◆ Selected extract
Women’s Universities in the 21st Century

August 31, 2016

Ms. Mariko Bando
Chairman of the Board / President, Showa Women’s University


 In Japan, the 18-year-old population keeps declining since 1992, while the number of universities keeps increasing. Private universities, therefore, are having difficulties in reaching their enrollment capacity. While large-scale private universities in the metropolitan areas attract sufficient number of students, small and mid-sized regional universities are struggling. Women’s universities are no exception, trying to identify their new raison d'être.

History of women’s universities
 Before the War, higher education in Japan aimed to foster males to become useful human resources for the country. Secondary education was thought to be enough to make girls a “dutiful wife and devoted mother”. Women’s English School, Tokyo Women’s Medical School and Japan Women’s University were established in the 1900s, but they were classified as technical colleges. Requests to provide higher education to girls were quite limited.

 In December 1945, the “Outline of Reformation in Female Education” stipulated to “establish new women’s universities,” followed by the Basic Act on Education enacted in 1947 which made public schools co-educational. Four women’s universities were accredited in 1948, and 2 national, 2 public and 11 private women’s universities were established in 1949.

 As the Japanese economy developed and the birth-rate declined, an increasing number of families started to give their daughters higher education. But enrollment to four-year universities still remained around 5% in 1965, with the majority of female students majoring in liberal arts, education and home economics. Only a few chose social and natural sciences. Japan entered the high economic growth period but the majority of female students chose to work for a few years after graduating from junior colleges and then got married to support their husbands who were expected to be hardworking “corporate warriors.” The Equal Employment Opportunity Law enacted in 1985 failed to make major change in this pattern. The Child-care Leave Law was enacted in 1991, which finally brought gradual changes to the working environment for women.

◆ Dataset content
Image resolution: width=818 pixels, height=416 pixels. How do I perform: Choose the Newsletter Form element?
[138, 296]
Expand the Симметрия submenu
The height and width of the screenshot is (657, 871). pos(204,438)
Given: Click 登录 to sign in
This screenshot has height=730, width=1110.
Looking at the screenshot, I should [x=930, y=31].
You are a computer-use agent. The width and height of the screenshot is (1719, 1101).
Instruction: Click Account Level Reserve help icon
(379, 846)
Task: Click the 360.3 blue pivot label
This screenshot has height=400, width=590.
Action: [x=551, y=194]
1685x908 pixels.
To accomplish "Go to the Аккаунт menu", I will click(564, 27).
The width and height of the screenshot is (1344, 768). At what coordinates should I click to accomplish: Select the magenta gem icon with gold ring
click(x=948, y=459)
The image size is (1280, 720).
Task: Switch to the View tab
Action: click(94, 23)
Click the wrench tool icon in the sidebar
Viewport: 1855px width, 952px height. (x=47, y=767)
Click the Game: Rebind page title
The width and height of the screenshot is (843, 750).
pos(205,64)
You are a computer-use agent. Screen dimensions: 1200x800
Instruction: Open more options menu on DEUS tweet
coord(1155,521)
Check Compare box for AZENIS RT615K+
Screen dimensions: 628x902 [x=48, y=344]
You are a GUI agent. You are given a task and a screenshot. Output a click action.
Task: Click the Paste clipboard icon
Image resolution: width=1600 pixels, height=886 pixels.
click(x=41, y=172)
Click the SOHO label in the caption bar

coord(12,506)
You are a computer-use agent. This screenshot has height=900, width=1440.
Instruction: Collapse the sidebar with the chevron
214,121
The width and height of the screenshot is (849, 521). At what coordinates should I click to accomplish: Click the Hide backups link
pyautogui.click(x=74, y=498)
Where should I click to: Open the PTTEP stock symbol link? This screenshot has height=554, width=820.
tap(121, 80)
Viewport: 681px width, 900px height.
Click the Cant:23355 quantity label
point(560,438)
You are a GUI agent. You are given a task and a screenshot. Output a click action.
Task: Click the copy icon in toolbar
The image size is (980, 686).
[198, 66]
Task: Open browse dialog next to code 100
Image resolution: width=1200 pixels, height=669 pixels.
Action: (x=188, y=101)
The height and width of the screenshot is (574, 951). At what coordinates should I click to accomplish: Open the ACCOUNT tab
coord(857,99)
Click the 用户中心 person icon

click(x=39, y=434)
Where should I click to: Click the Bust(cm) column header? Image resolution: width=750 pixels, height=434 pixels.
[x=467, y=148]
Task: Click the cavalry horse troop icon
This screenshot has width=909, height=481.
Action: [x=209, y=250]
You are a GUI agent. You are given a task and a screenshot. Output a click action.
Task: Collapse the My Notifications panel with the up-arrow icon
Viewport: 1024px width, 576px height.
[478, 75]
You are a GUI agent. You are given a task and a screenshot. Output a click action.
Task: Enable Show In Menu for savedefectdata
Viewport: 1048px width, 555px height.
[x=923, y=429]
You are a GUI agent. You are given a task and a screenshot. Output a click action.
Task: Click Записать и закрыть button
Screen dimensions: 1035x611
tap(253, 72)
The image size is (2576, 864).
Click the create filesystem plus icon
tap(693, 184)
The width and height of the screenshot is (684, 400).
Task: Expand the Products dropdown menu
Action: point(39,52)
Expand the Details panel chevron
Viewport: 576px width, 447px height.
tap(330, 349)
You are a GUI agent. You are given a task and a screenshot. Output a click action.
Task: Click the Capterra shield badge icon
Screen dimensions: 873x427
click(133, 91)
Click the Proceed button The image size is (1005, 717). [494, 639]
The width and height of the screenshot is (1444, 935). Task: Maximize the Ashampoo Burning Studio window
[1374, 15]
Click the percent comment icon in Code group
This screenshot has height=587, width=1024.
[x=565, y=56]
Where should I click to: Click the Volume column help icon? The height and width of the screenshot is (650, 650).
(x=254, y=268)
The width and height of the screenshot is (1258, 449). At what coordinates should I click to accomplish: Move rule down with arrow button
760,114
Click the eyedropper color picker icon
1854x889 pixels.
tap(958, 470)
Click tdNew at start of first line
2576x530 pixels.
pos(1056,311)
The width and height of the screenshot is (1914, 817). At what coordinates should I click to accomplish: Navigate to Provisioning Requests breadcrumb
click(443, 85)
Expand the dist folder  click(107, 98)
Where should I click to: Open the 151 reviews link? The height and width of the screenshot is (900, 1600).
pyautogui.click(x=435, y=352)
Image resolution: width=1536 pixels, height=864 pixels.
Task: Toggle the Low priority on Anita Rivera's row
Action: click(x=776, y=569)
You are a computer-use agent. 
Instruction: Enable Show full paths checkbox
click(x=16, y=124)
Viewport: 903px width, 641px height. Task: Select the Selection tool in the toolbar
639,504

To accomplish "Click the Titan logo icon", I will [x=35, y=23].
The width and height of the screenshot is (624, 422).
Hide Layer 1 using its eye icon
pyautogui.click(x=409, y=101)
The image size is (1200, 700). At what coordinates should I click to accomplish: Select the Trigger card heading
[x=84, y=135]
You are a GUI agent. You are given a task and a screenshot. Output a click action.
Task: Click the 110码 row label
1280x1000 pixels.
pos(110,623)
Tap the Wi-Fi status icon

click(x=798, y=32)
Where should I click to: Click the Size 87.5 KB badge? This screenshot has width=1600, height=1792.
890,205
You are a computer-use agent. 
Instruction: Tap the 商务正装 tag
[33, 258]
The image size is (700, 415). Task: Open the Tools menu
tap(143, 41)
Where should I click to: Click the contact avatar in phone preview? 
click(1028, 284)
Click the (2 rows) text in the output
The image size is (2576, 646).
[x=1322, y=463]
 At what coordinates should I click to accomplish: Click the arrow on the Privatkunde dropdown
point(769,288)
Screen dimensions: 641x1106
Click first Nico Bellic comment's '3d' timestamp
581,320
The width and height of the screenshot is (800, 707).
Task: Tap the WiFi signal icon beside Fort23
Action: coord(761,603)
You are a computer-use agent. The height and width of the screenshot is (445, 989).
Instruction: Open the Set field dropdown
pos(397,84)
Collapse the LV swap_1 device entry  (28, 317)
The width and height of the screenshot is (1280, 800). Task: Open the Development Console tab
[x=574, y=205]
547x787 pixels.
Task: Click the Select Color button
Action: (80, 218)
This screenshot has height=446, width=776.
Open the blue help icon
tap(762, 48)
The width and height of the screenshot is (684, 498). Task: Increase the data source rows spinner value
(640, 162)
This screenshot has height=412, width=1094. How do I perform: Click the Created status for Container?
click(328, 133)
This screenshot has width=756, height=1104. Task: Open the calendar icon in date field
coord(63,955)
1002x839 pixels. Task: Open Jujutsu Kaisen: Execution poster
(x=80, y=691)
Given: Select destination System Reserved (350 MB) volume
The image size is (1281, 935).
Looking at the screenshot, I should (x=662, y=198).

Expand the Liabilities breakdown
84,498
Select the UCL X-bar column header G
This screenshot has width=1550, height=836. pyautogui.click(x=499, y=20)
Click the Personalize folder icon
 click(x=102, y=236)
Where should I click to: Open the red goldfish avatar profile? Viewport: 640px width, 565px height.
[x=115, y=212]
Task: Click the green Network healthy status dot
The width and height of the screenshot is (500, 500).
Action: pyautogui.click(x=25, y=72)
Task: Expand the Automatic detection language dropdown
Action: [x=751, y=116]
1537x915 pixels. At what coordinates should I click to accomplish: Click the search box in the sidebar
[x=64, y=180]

◆ Problem 1
According to the text on women's universities, how many women's universities were accredited in 1948?
◆ Problem 2
Extend the text on women's universities, picking up right after its final sentence.
The records have nothing to do with the text on women's universities.

◆ Exercise result 1
Four

◆ Exercise result 2
Women’s universities at present
 Today 46.5% female students advance to four-year universities and 8% to junior colleges. Students majoring in social sciences (25.6%) have come to outnumber liberal arts (22.3%), followed by education (9.8%) and home economics (5.8%). Health care (13.4%) is gaining popularity, including nursing studies, while engineering remains at the lowest with 1.9%.

 Such changes have affected women’s universities, and their numbers have decreased from 90 in the early 1990s to 78. Regional women’s junior colleges have either closed or merged into co-educational four-year universities.

 Many promising female high school students today tend to advance to coeducational universities. Female students focus on acquiring practical qualifications to become teachers, dieticians, pharmacists or clinical psychologists and many women’s universities have courses to respond to their needs. But for those who wish to get higher qualifications, they go to coeducational universities and major in law or medicine to become lawyers or physicians.

 Another trend is internationalization. Female students are hard-working and excel in languages. Showa Women’s University has established the Global Business Department and is planning to launch the International Department next year. Tsuda College will also establish the General Policy Department next year.

 I believe women’s universities still play an instrumental role in educating women to become leaders to facilitate socioeconomic development and to overcome various hardships they may encounter in the real society.